Does
Ted really belong on an animation blog? It’s a live-action film with its
eponymous character animated. That means it actually contains a relatively
small amount of animation. Why include this, but not the Star Wars prequels,
which have CG-animated elements in almost every shot, or The Return of the
King, with Gollum such a major part and plenty of other CG characters? Yet
I have already included Who Framed Roger Rabbit? and plan to eventually
include classic Tom & Jerry ‘animations’ like Anchors Aweigh.
But those are presented as animated characters existing in a live-action world,
as a story element or a gimmick, while Ted is more of an attempt to have its
animated character appear as part of the live-action world, similar to the Lord
of the Rings and Star Wars usages of CG. But the main difference
I’ve fixed on is that this is contextually in the framework of a creator known
for his animation – Seth MacFarlane. That’s why it’s on my animation blog.
Not
that you’ll find any other MacFarlane works here. I’ve seen a lot of Family
Guy, a fair bit of American Dad and a few episodes of The
Cleveland Show too. But I only like to blog things I’ve completed, and
it’ll probably be a very long time before I watch an entire season of any of
those shows, for despite the wild popularity of Family Guy amongst my
friends while I was at uni, I’ve never liked it much. I don’t like MacFarlane’s
humour or sense of timing. I find all of the shows somewhat like a bitchy,
aloof Perez Hilton type looking at pop culture and American society and rolling
their eyes, making little sniping comments, and it gets on my nerves. I don’t
like the riffing-on-a-single-line-with-whole-scenes humour South Park picked
up on. I don’t like the reliance on stereotypes and gross-out humour, which
needs the cheeky Pythonesque modesty to work without coming over as vicious.

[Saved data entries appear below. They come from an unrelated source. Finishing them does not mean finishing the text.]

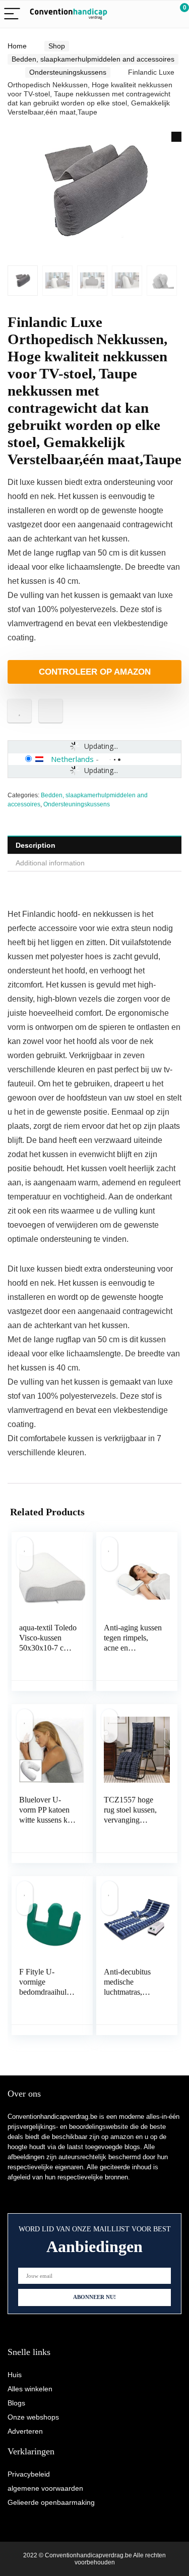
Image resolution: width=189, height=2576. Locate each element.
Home (17, 46)
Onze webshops (33, 2417)
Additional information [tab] (50, 863)
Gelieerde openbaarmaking (51, 2502)
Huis (15, 2375)
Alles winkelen (30, 2389)
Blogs (16, 2403)
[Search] (136, 14)
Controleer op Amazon (95, 672)
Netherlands (72, 759)
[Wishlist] (157, 14)
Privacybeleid (29, 2474)
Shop (56, 46)
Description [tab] (35, 845)
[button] (176, 137)
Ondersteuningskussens (67, 72)
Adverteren (25, 2431)
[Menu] (12, 14)
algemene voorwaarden (45, 2488)
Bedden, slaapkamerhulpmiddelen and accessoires (93, 59)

And without characters I care about in the least, it all becomes dull.
So
I expected to really dislike Ted, which seemed to be a surreal cartoon plot put
on the big screen with Marky Mark playing the same role he always plays these
days. So I was happily surprised to find I really enjoyed it. After an awkward
start right out of Family Guy pastiching 80s movies, in which the
punchline is that even the Jewish kid everyone beats up at Christmas bullies
main character John – while getting beaten up – it all gets quite likeable. The
outline is such a familiar rom-com storyline that it’s a little awkward – a
beautiful, successful woman has a boyfriend wasting his life, clinging on to
his childhood and continually messing up social occasions by slipping off to
party, and needs to learn to grow up and stop being selfish while not losing
the boyish charm that makes him so sweet in the first place – while the girl
needs to learn not to force him to be a different person altogether.
The
unique element, of course, is Ted himself, a magical bear brought to life in a
Christmas story. This central idea is quite a funny one – what happens when the
boy in the cheesy Christmas story grows up and needs to lead a real life with
the magical bear who is his best friend forever and ever? Especially when the
bear, who had a brush with celebrity, has grown up too, and is a disgusting
sex-obsessed stoner?
The
film succeeds on three counts: firstly, it doesn’t make its rom-com structure the
figure of mockery. What would have killed this for me would be it to be wryly
poking fun at the tropes it’s relying on – it takes its love story seriously
and thus, while unoriginal, it works. Secondly, it’s genuinely funny – the
jokes are hit-and-miss and sometimes go too far, but by and large it’s
extremely funny, especially with its early-80s nostalgia, particularly where it
comes to Flash Gordon. It also relies on its animation heritage in some silly
little side-jokes that seem surprising stylistically outside of animation, like
the final punchline about the fat kid growing up, or the only fart joke in the
film that shouldn’t have been cut, where three diners have an extreme reaction
to it. Sometimes there are awkward moments where a random side-reference is put
in (like the one to The Wall) where if you get it, you have a little
chuckle, but in the cinema at least become quite aware that a lot of people
around you didn’t understand and are just a bit confused and uncomfortable, but
at least MacFarlane doesn’t string out these asides into painful sketches, and
they’re kept tastefully-timed. Finally, it succeeds in actually presenting an
interesting dilemma by showing both sides of John’s life as appealing. The
‘grown-up’ side may have been a little dull and passionless in a social sense,
but it involved a sweet love life, money and a future. The ‘kid’ side was
self-destructive, idiotic and led to a miserable dead-end single life, but the
parties were amazing and the seize-the-day mentality led to great experiences.
The balance was surprisingly deftly-woven, and made John very sympathetic.
It
wasn’t perfect, and its flaws were large and obvious, but Ted was at the
very least much funnier and much more heartfelt than I had expected, so ranks
as one of the better cinema surprises of the past few years.